Cesar Cesar - 2 months ago 7
Python Question

Deleting a row if it contains a string in a CSV file

I'm having trouble deleting rows in text file that contains a string in one column. My code so far is not able to delete the row, but it's able to read the text file and save it as a CSV file into separate columns. But the rows are not getting deleted.

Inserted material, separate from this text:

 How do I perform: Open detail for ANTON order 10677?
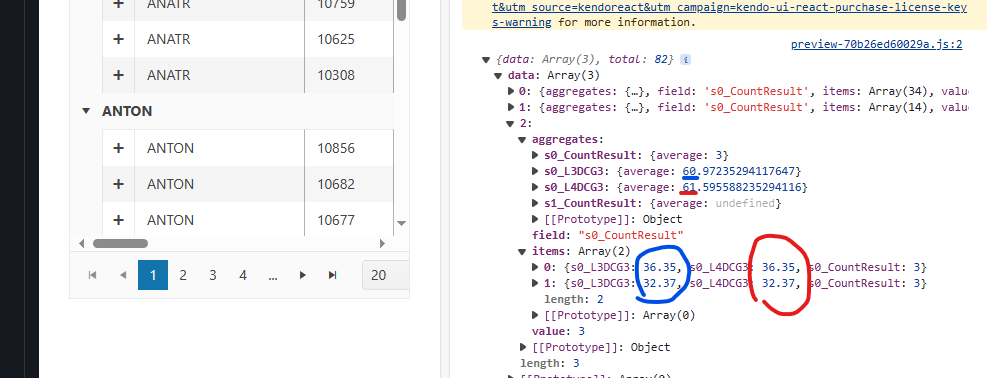point(118,220)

This is what the values in that column looks like:

Ship To or Bill To
------------------
3000000092-BILL_TO
3000000092-SHIP_TO
3000004000_SHIP_TO-INAC-EIM


And there are 20 more columns and 50,000k plus rows. So essentially I'm trying to delete all the rows that contain strings
'INAC'
or
'EIM'
.

import csv

my_file_name = "NVG.txt"
cleaned_file = "cleanNVG.csv"
remove_words = ['INAC','EIM']

with open(my_file_name, 'r', newline='') as infile, \
open(cleaned_file, 'w',newline='') as outfile:
writer = csv.writer(outfile)
for line in csv.reader(infile, delimiter='|'):
if not any(remove_word in line for remove_word in remove_words):
writer.writerow(line)

Answer

The problem here is that the csv.reader object returns the rows of the file as lists of individual column values, so the "in" test is checking to see whether any of the individual values in that list is equal to a remove_word.

A quick fix would be to try

        if not any(remove_word in element for element in line for remove_word in remove_words):

because this will be true if any field in the line contains any of the remove_words.